がちゃん、という音が残響のように耳に残る。
「嘘……」
私は愕然と破片となったそれを見た。
どうしよう、と顔を上げると、難しい顔をした彼がいた。
「これは人間国宝から送られてきた……」
彼のつぶやきは途中で消えた。
私の顔からは血の気がひいていた。
「世界に一つしかない壺だ」
そんなの、国宝級じゃないの?
「おいくらくらいするものなんでしょう……」
「値段なんてつけられないだろ」
ですよねー!
「謝罪に行きます」
住所も連絡先も知っている。

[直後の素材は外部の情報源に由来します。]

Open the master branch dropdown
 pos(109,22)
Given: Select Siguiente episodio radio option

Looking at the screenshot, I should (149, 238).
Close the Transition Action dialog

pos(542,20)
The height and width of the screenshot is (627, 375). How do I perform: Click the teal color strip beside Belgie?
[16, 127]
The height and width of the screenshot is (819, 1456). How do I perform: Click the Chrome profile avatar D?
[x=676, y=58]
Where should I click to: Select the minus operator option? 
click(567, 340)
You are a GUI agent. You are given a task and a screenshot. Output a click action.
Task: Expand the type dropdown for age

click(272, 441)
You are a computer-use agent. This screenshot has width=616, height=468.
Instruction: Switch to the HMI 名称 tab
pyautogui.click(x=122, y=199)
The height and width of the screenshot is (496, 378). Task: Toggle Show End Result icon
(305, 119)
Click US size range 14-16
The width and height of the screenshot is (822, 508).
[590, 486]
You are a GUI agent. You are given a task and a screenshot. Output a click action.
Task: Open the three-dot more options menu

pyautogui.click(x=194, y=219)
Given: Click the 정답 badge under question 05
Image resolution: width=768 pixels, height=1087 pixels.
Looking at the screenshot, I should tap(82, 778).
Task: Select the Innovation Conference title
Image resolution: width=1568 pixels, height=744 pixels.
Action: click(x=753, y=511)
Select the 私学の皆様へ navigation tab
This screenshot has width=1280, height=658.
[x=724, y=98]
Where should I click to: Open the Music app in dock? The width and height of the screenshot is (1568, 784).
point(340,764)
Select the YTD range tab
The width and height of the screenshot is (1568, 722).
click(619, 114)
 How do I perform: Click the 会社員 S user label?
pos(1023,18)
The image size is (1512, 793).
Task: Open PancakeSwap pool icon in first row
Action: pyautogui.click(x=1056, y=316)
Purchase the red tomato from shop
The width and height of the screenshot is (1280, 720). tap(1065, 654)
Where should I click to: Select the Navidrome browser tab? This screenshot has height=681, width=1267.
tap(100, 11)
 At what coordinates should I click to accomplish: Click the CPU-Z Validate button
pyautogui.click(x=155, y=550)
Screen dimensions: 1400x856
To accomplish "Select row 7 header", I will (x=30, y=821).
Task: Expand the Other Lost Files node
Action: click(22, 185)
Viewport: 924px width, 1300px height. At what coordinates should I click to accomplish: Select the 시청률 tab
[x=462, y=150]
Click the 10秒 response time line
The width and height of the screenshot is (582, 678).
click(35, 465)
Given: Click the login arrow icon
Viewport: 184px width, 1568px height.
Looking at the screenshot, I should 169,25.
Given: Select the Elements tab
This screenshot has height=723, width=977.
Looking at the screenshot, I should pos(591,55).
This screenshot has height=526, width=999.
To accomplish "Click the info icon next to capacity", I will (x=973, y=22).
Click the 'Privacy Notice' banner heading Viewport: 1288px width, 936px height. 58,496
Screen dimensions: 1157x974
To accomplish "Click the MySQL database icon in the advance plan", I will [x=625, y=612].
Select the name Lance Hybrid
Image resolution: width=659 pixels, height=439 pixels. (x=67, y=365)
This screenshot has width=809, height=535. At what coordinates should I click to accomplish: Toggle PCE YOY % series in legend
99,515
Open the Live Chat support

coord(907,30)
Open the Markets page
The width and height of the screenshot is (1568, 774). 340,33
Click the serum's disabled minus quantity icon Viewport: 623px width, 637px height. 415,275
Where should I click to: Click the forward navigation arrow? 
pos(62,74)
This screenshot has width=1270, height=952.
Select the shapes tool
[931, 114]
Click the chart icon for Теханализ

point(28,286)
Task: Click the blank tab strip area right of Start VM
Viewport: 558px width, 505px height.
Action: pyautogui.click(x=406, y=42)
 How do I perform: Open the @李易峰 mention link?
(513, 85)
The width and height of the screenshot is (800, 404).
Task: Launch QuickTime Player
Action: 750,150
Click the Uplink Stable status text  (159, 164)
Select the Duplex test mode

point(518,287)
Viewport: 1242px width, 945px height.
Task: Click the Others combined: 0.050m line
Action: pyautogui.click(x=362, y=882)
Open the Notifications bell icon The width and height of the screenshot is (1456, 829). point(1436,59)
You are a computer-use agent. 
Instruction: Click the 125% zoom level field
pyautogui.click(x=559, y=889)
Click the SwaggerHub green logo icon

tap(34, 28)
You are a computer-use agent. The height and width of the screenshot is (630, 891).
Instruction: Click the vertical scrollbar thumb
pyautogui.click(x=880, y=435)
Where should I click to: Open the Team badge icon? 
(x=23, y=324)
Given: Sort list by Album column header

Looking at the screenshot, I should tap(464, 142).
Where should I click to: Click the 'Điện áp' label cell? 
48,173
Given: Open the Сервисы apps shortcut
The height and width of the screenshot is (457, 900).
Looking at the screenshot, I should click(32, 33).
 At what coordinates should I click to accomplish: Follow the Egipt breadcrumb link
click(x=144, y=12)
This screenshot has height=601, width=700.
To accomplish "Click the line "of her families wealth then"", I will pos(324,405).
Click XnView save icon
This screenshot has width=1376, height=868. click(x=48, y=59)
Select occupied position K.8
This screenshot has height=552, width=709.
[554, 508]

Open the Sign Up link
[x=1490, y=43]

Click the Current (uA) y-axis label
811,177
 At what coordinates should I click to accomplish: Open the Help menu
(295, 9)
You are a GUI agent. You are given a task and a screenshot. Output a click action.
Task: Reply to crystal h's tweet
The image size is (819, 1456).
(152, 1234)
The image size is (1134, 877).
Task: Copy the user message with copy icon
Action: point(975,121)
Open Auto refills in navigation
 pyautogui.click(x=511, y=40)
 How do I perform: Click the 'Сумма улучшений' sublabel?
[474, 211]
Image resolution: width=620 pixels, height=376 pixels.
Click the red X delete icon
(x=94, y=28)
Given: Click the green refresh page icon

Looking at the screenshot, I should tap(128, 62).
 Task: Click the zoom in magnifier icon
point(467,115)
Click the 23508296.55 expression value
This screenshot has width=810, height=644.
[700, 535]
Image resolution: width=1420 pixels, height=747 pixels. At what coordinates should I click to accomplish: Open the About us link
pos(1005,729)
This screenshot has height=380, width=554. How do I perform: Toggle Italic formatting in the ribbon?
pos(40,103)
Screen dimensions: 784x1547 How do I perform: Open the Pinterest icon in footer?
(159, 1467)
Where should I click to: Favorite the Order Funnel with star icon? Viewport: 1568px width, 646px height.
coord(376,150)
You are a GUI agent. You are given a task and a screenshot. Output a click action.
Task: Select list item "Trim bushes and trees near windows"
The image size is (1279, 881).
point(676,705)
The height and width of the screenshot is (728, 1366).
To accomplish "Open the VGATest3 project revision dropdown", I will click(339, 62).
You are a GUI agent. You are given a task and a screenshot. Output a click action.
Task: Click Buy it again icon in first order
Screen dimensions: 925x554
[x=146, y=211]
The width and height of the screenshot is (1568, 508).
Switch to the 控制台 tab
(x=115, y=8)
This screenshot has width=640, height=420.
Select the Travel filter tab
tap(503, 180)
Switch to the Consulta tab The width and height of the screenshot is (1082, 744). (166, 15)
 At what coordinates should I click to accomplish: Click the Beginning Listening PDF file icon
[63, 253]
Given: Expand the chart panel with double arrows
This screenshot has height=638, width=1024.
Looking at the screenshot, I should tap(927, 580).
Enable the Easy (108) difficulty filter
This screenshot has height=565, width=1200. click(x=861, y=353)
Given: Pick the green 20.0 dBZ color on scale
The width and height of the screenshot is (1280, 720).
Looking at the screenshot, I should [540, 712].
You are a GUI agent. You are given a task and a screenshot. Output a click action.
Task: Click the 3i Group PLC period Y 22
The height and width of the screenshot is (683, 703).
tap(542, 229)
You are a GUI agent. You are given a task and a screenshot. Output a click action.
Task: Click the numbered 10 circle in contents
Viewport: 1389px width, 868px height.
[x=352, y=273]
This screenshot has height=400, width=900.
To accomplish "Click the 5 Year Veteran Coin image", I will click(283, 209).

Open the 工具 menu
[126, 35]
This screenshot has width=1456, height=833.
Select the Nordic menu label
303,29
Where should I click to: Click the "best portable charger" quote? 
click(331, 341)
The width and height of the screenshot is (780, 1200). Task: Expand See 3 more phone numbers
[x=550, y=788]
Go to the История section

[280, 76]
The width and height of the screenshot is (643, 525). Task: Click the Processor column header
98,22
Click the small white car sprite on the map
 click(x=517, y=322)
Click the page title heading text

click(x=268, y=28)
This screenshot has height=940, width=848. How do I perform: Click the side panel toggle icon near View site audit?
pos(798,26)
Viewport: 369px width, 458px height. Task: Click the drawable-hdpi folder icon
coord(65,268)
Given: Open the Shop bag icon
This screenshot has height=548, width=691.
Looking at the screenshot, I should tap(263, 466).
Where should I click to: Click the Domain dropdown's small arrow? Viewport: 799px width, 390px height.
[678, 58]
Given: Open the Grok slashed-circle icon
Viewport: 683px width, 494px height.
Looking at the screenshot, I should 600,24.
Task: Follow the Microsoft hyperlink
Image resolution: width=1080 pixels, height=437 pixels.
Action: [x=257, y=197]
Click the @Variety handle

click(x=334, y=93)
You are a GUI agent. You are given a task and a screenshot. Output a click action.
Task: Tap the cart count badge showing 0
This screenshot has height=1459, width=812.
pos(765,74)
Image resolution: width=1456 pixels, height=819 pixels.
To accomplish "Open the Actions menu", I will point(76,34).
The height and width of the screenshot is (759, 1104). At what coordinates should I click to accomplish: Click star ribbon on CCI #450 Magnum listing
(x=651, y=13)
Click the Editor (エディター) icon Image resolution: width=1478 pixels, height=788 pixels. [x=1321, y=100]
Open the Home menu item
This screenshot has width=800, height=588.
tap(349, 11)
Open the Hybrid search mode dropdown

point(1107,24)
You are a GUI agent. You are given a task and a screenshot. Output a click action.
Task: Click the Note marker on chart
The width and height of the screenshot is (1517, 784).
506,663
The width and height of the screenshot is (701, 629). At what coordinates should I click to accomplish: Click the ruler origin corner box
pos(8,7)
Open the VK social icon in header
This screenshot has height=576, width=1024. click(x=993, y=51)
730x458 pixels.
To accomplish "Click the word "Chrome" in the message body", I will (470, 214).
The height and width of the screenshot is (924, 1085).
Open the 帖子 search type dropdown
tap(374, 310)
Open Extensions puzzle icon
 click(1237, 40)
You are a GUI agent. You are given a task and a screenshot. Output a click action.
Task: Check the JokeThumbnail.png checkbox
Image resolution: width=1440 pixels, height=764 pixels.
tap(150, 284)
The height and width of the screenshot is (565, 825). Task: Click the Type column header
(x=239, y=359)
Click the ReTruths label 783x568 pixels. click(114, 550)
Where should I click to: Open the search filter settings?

お中元やお歳暮の手配は私の仕事だったから。
「謝るだけで許してもらえるかな」
彼の声が、耳に重く響く。
私はへなへなと崩れ落ちた。
「こうなったら」
彼は私の前に膝を突いた。
「俺と結婚するしかないな」
「どうして!?」
急な飛躍に、私は目を丸くして彼を見た。
相変わらずのイケメンがそこにあった。
「俺の妻なら、彼も許してくれるだろうから」
「そんな理由で結婚なんて」
「君に賠償できるのか?」
「それは……」
値段がつかないほどの高価なもの、一生掛かっても払えるかどうか。
「それ以前に、所有権は滝川さんじゃなくて俺だ。許しも賠償も、俺に対してじゃないのか?」
「申し訳ございません!」
私が手をついて頭を下げると、彼は私の肩に手をやって頭を上げさせた。
「俺と結婚するなら許してやる」
それ、なんてご褒美。
いや、そうじゃなくて。
私はただ呆然と彼を見た。
彼はニコッと笑った。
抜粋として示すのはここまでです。